[Word and element location records]
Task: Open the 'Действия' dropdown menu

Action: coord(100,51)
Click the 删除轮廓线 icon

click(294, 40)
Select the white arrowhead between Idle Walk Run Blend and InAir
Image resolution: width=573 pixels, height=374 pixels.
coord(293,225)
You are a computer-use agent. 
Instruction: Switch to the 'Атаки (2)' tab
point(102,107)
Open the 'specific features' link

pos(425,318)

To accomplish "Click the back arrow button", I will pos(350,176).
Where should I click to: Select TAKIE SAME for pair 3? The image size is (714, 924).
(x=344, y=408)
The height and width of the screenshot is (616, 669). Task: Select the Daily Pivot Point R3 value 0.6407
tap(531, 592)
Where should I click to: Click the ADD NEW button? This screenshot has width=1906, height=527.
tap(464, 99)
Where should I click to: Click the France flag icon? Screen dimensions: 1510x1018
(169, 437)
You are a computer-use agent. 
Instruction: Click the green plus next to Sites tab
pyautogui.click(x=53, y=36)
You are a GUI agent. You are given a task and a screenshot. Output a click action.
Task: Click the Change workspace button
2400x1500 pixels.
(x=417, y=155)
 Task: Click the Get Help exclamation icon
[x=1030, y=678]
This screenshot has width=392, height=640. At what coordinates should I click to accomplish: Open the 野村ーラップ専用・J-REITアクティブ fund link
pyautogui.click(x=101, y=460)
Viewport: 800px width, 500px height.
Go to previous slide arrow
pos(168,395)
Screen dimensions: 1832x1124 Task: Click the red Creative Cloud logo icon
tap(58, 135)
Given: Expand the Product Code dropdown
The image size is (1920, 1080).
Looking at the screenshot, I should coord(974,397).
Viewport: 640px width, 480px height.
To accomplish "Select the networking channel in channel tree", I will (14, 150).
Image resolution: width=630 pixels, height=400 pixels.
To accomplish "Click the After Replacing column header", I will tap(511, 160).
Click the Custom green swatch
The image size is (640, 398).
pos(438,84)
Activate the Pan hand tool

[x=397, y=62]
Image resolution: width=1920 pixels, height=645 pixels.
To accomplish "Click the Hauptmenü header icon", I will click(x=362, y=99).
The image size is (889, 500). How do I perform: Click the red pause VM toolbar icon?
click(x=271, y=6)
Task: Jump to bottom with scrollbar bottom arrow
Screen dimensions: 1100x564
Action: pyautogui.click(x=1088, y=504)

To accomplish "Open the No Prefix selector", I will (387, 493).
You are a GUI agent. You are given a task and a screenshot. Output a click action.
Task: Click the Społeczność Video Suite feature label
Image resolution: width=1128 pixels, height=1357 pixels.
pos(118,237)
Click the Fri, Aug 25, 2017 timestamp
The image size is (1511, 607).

> _To do_: Write out every item above again, word for word, with no changes.

> _In response_:
Task: Open the 'Действия' dropdown menu

Action: coord(100,51)
Click the 删除轮廓线 icon

click(294, 40)
Select the white arrowhead between Idle Walk Run Blend and InAir
Image resolution: width=573 pixels, height=374 pixels.
coord(293,225)
You are a computer-use agent. 
Instruction: Switch to the 'Атаки (2)' tab
point(102,107)
Open the 'specific features' link

pos(425,318)

To accomplish "Click the back arrow button", I will pos(350,176).
Where should I click to: Select TAKIE SAME for pair 3? The image size is (714, 924).
(x=344, y=408)
The height and width of the screenshot is (616, 669). Task: Select the Daily Pivot Point R3 value 0.6407
tap(531, 592)
Where should I click to: Click the ADD NEW button? This screenshot has width=1906, height=527.
tap(464, 99)
Where should I click to: Click the France flag icon? Screen dimensions: 1510x1018
(169, 437)
You are a computer-use agent. 
Instruction: Click the green plus next to Sites tab
pyautogui.click(x=53, y=36)
You are a GUI agent. You are given a task and a screenshot. Output a click action.
Task: Click the Change workspace button
2400x1500 pixels.
(x=417, y=155)
 Task: Click the Get Help exclamation icon
[x=1030, y=678]
This screenshot has width=392, height=640. At what coordinates should I click to accomplish: Open the 野村ーラップ専用・J-REITアクティブ fund link
pyautogui.click(x=101, y=460)
Viewport: 800px width, 500px height.
Go to previous slide arrow
pos(168,395)
Screen dimensions: 1832x1124 Task: Click the red Creative Cloud logo icon
tap(58, 135)
Given: Expand the Product Code dropdown
The image size is (1920, 1080).
Looking at the screenshot, I should coord(974,397).
Viewport: 640px width, 480px height.
To accomplish "Select the networking channel in channel tree", I will (14, 150).
Image resolution: width=630 pixels, height=400 pixels.
To accomplish "Click the After Replacing column header", I will tap(511, 160).
Click the Custom green swatch
The image size is (640, 398).
pos(438,84)
Activate the Pan hand tool

[x=397, y=62]
Image resolution: width=1920 pixels, height=645 pixels.
To accomplish "Click the Hauptmenü header icon", I will click(x=362, y=99).
The image size is (889, 500). How do I perform: Click the red pause VM toolbar icon?
click(x=271, y=6)
Task: Jump to bottom with scrollbar bottom arrow
Screen dimensions: 1100x564
Action: pyautogui.click(x=1088, y=504)

To accomplish "Open the No Prefix selector", I will (387, 493).
You are a GUI agent. You are given a task and a screenshot. Output a click action.
Task: Click the Społeczność Video Suite feature label
Image resolution: width=1128 pixels, height=1357 pixels.
pos(118,237)
Click the Fri, Aug 25, 2017 timestamp
The image size is (1511, 607).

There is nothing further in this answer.